● **Passage for review**

Checksum Data Files?

I'm just thinking out loud while going through recent changes to the trunk. I wonder if it would be a good idea to abandon magic numbers in data files for checksums. Can it be done in a platform independent way? Pseudocode for MD5 can be found on wikipedia: Thoughts?

Ryan Porter [2007-01-12]

I'm sure it can -- perl does it, seems likely most of the software linked to from that wiki is portable, and checking Google for "gnu md5" pulls out more source. Probably the biggest issue is making sure we use code with a compatible license...

Robin Williams [2007-01-12]

The "magic numbers" are really version numbers, not magic numbers in the sense of a Unix or today's mac, where they indicate what program is to execute it.

One example is he_transprob.dat - its magic number is 60725, showing that it is from 2006 July 26. If the path were misset to an old version of the code, or if the user did not have the correct atomic data, they might get the file for 06.02. Its magic number is 31218. The error message would say that we were expecting a file from 2006 and got one from 2003. that would be a major clue to what was misset.

Checksums would guard against data corruption. Is that a real worry? I have never dealt with a query from someone with corrupt data, but every year get queries from someone who cannot figure out the path/atomc data setup.

The downside to a checksum is that we lose the simple clear statement of the file's date and what was expected. A naïve user (most cloudy users!) would be mystified by an error saying that we expected 7a34e60... and got a6c210d...

If there were data file corruption then most likely problems would be encountered in parsing the file. Most data files end with a second copy of the magic number so corruption would probably affect that read and it would be caught.

I may be missing something here, but what is the downside to version numbers, and benefit of checksums?

Gary Ferland [2007-01-13]

As Gary already said, the main purpose of the magic number is to assure that we have a data file that is compatible with what the code expects. We would still need that, even with an MD5 sum in place.

There are some hairy issues here. The EOL character depends on OS, so we would have to carefully work around that to assure that everybody gets the same checksum. That probably means reading the file line by line and calculating the checksum that way. In order not to upset the code too much we would probably have to read the file twice, first calculate the checksum and then do the normal IO. On UNIX systems that is not a big deal, the second time around the file would still be in buffer cache. I am not sure if Windows is that smart.

Finding an MD5 implementation should not be hard, we can probably rip something out of FreeBSD.

But the real question is if we need this. Corruption can happen (disks can slowly fail and corrupt files, bad memory can corrupt IO buffers when writing files, files can get mangled, etc). There recently was a case of a corrupted source file on the discussion board. But we usually have quite a few sanity checks in place, so it seems quite unlikely that any corruption would slip through that unnoticed (assuming that the asserts are not disabled!). But then a wise name Murphy once said that everything that can go wrong, will go wrong...

We have a fairly hefty amount of data files. Checksumming that on every load could be a noticeable overhead. If we wanted to play it safe, we would need this. But I am not sure how many problems we are realistically going to solve with this...

Peter van Hoof [2007-01-13]

My thinking was that checksums would be BOTH a magic number AND a guarantee of file integrity. You would not need a separate check that the file is compatible what the code expects because the checksum can do that just as easily as a magic number can. It's just a different number. At any rate, I admit it might be a stretch to argue that we need this.

Ryan Porter [2007-01-13]

The problem with using checksums only is that that would not work with Cloudy generated data files (the binary atmosphere files and the grain opacity files). It is unpredictable what the checksum would be, so you loose all version control. So you would then need both a magic number and a checksum.

Peter van Hoof [2007-01-14]

● **Data block**
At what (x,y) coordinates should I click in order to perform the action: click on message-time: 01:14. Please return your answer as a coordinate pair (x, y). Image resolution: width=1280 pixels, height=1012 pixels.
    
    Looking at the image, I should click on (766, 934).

● **Activities**
**A.** In the thread on checksumming data files, what magic number does he_transprob.dat have?
**B.** Copy everything in the thread on checksumming data files from "As Gary already" down to "out of FreeBSD.".
**C.** Render this sentence from the thread on checksumming data files into Spanish: "Checksums would guard against data corruption."

● **Numbered answers**
**A.** 60725

**B.**
As Gary already said, the main purpose of the magic number is to assure that we have a data file that is compatible with what the code expects. We would still need that, even with an MD5 sum in place.

There are some hairy issues here. The EOL character depends on OS, so we would have to carefully work around that to assure that everybody gets the same checksum. That probably means reading the file line by line and calculating the checksum that way. In order not to upset the code too much we would probably have to read the file twice, first calculate the checksum and then do the normal IO. On UNIX systems that is not a big deal, the second time around the file would still be in buffer cache. I am not sure if Windows is that smart.

Finding an MD5 implementation should not be hard, we can probably rip something out of FreeBSD.

**C.** Las sumas de verificación protegerían contra la corrupción de datos.